We should strive towards making this scheme as 'standalone' as
possible.
Client having to specify the device it wants a channel for, is a
waste - otherwise we don't fully get rid of platform assistance for
channel selection!
Also that way, a client is actually asking for a 'channel' rather than
only specifying its requirements to the API and the API has enough
information to return the appropriate channel(which is what I propose).
> Which means
> you use struct device * or alternatively a string (if the
> instance is not available) to look it up, such that:
>
> struct dma_slave_map {
> char name[16];
> struct device *dev;
> char dev_name[16];
> struct devive *dma_dev;
> char dma_dev_name[16];
> };
>
> struct dma_slave_map[] = {
> {
> .name = "MMC-RX",
> .dev_name = "mmc.0",
> .dma_dev_name = "pl08x.0",
> },
> {
> .name = "MMC-TX",
> .dev_name = "mmc.0",
> .dma_dev_name = "pl08x.0",
> },
> {
> .name = "SSP-RX",
> .dev_name = "pl022.0",
> .dma_dev_name = "pl08x.1",
> },
1) This is implementation detail.
2) Not a very good one at that.
a) Just think how many bytes you take to specify a channel ?

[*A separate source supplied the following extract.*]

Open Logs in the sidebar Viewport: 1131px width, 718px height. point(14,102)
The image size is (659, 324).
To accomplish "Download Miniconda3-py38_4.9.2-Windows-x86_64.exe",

Mine takes less than 4 bytes for equivalent information.
b) Think about the mess of string copy, compare etc, when we can
simply extract and manipulate bit-fields from, say, u32?
>
> The dmaengine core should take this mapping, and
> the device driver would only have to:
>
> struct dma_chan *rxc;
> struct dma_chan *txc;
> struct device *dev;
>
> rxc = dma_request_slave_channel(dev, "MMC-RX");
> txc = dma_request_slave_channel(dev, "MMC-TX");
Absolutely "not-very-good" !
We can do without the 'dev' argument.
How does a client request duplex channel ?
MMC-RXTX or MMC-TXRX or TXRX-MMC ?
Do you propose to implement a string parser in the core ?!
Not to mention how limited requirements this scheme could
express to the core.
> I also recognized that you needed a priority scheme and
> a few other bits for the above,
You didn't recognize. I told you. IIRC you suggested I should actually
sell that point!
The priority is an additional feature that easily helps a situation when
a peri could be reached from two different dmacs and the board can
prioritize an already busy dmac over the one that would only serve
this peripheral - to save power by keeping the idle dmac off.
Your string manipulation would only get messier if it had to support
that feature.
> If the majority is happy with this scheme I can even
> try implementing it.
Interesting! Only a few days ago you were seeing eternal sunshine in
filter-functions... and now you plan to implement my proposal by
replacing bit-fields with strings.
Frankly, I don't care much who, if anybody, implements it anymore.